+++ SUPPLIED DATA
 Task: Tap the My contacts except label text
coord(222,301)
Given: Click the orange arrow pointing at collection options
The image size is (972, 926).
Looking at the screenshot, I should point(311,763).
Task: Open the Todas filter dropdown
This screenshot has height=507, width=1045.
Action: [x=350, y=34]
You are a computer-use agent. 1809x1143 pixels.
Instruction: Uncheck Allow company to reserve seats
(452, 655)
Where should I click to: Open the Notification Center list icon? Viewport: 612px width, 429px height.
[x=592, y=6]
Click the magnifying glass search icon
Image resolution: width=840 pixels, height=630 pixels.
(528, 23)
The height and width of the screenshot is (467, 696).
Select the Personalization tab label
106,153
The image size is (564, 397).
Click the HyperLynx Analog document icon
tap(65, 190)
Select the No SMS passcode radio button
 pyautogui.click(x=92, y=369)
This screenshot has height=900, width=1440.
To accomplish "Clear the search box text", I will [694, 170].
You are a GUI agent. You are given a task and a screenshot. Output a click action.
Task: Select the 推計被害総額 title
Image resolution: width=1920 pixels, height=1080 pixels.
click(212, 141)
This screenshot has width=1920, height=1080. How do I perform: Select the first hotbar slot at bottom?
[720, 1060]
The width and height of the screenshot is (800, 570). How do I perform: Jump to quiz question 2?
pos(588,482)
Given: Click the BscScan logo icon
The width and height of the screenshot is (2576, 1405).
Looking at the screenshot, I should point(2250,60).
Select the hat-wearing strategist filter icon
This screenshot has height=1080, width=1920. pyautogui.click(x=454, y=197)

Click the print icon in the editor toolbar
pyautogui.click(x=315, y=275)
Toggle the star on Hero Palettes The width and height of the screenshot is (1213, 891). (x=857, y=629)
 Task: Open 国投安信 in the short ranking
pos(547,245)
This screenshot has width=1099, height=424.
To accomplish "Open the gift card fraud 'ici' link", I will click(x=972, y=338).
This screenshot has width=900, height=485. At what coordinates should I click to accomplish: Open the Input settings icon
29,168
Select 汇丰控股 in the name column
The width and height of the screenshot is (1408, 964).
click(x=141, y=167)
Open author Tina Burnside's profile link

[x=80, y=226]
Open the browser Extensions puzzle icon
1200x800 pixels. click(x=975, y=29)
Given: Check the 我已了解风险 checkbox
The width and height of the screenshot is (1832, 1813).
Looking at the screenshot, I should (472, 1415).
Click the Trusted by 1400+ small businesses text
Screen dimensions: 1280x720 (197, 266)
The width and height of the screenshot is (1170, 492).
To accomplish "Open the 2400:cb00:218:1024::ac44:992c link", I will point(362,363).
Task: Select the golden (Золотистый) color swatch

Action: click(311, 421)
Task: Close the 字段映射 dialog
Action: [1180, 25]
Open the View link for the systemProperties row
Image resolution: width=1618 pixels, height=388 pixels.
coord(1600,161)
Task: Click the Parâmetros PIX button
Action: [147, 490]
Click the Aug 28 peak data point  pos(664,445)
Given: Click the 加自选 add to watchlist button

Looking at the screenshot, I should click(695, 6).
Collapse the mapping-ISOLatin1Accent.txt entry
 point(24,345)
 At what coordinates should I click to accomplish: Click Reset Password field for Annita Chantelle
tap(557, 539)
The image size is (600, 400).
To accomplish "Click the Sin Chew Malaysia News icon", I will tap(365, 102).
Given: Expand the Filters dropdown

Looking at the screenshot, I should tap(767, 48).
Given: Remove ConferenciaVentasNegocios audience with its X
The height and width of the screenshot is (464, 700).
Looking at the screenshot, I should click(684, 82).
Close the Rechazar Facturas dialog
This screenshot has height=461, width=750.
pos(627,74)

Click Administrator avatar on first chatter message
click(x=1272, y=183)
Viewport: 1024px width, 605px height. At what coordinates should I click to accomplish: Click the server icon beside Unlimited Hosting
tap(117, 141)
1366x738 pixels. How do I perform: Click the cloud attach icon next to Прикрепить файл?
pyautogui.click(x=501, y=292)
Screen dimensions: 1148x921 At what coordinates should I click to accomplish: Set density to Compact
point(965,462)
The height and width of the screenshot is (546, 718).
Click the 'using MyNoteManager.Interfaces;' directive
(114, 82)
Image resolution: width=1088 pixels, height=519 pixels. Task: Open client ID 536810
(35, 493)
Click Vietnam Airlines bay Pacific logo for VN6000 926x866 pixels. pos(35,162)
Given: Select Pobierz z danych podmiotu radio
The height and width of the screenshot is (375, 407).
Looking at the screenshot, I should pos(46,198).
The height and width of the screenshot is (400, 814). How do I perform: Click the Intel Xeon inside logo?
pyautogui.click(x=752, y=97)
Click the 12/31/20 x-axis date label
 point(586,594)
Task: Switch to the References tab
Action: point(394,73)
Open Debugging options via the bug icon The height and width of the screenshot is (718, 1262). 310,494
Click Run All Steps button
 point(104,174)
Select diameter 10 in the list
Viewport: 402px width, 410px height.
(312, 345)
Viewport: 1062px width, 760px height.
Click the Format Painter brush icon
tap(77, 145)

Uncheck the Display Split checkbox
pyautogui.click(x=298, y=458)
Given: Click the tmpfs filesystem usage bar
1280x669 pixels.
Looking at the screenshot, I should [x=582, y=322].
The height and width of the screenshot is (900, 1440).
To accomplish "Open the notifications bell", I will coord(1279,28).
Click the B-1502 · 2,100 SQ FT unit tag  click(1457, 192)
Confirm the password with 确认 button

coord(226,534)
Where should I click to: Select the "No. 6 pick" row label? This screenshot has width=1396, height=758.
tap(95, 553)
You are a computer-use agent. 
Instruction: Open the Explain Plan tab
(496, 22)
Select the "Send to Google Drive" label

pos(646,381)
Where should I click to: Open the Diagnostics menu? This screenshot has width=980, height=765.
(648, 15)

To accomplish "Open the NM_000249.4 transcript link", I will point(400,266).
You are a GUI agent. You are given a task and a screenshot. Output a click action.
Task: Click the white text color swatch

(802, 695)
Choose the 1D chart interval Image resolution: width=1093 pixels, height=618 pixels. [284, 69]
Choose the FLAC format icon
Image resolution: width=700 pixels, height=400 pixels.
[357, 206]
++++++
WORK INSTRUCTION. In the entries above, one line contains "Given: Check the 我已了解风险 checkbox" and another contains "Open the View". Reproduce exactly those two lines and the lines between them, nothing else.

RESPONSE BELOW.
Given: Check the 我已了解风险 checkbox
The width and height of the screenshot is (1832, 1813).
Looking at the screenshot, I should (472, 1415).
Click the Trusted by 1400+ small businesses text
Screen dimensions: 1280x720 (197, 266)
The width and height of the screenshot is (1170, 492).
To accomplish "Open the 2400:cb00:218:1024::ac44:992c link", I will point(362,363).
Task: Select the golden (Золотистый) color swatch

Action: click(311, 421)
Task: Close the 字段映射 dialog
Action: [1180, 25]
Open the View link for the systemProperties row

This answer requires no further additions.